Wednesday, August 11, 2010

King Rolen's Kin: Rolen's Bastard Trailer

I found the link to this trailer through Locus's monitor section. If you like scifi, its great to troll through the list and see what new books are out. Its got pretty handy encapsulation of reactions to the books on the list, and notes on their extra features, marketing, ect.

Monday, July 5, 2010

What is a public library?

A crazy spoof of the iPad commercials.

Saturday, June 26, 2010

50 Science Fiction Fantasy novels for socialists from China Mieville.

I just stumbled across this. It's a couple years old now. The link is to a list of fifty science fiction and fantasy works for socialists compiled by China Mieville. It was a refreshing find after spending the day in the splendor of selling Glenn Beck's latest literary abortion.

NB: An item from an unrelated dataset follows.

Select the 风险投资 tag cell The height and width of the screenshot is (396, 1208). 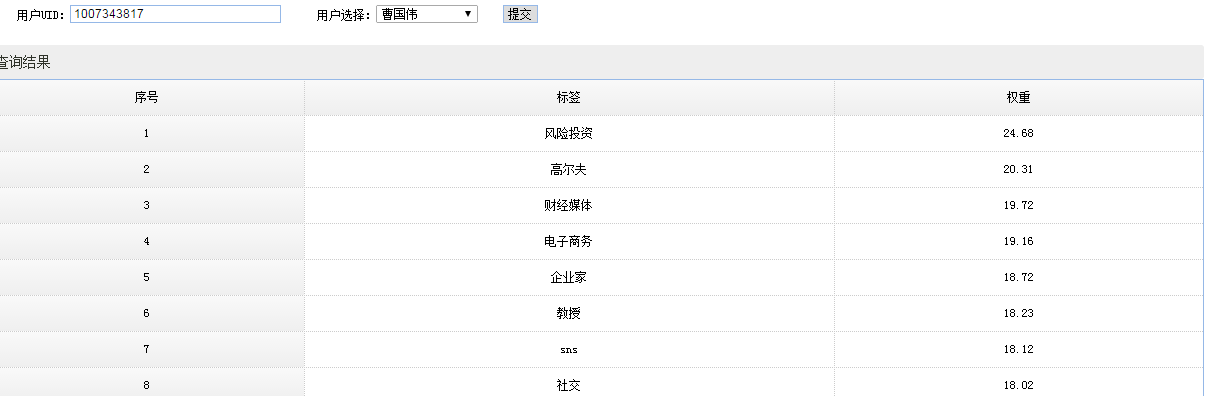click(x=569, y=134)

For those of you not in the know. China Mieville is an incredibly brilliant and innovative science fiction and fantasy writer. His work can best be categorized in the sub genera deemed by Jeff Vandermeer "the new weird," and contains elements of horror, fantasy, and science fiction. I highly recommend checking out his books, The Scar, and The City and The City. I know a lot of people liked King Rat as well, but I couldn't find any drum and bass mixes to read it to.

One of the thing, I like about Mieville is his politics, and how, while they inform his writings, he isn't heavy handed about it. Rather Mieville seemingly keeps them at arms length, slowly seeping in and tinging his worlds in their sepia tones. So, while his Baslag novels are shaded with all of the human tragedies imposed by a corrupt republic, in the name of mercantilism capitalism, there is always something twice as sinister threatening the city state. His heroes are also invested in that city and its culture even as they flee from, rebel against, or try to save its decedent and exploitative soul.

oh, and Mieville?!? The dude has a Ph.D in international law from the London School of Economics! How bad ass is that? Plus I think he'd beat most SF authors in an fight any day of the week.

Thursday, June 24, 2010

Major Karnage Chapter 1. and other matters.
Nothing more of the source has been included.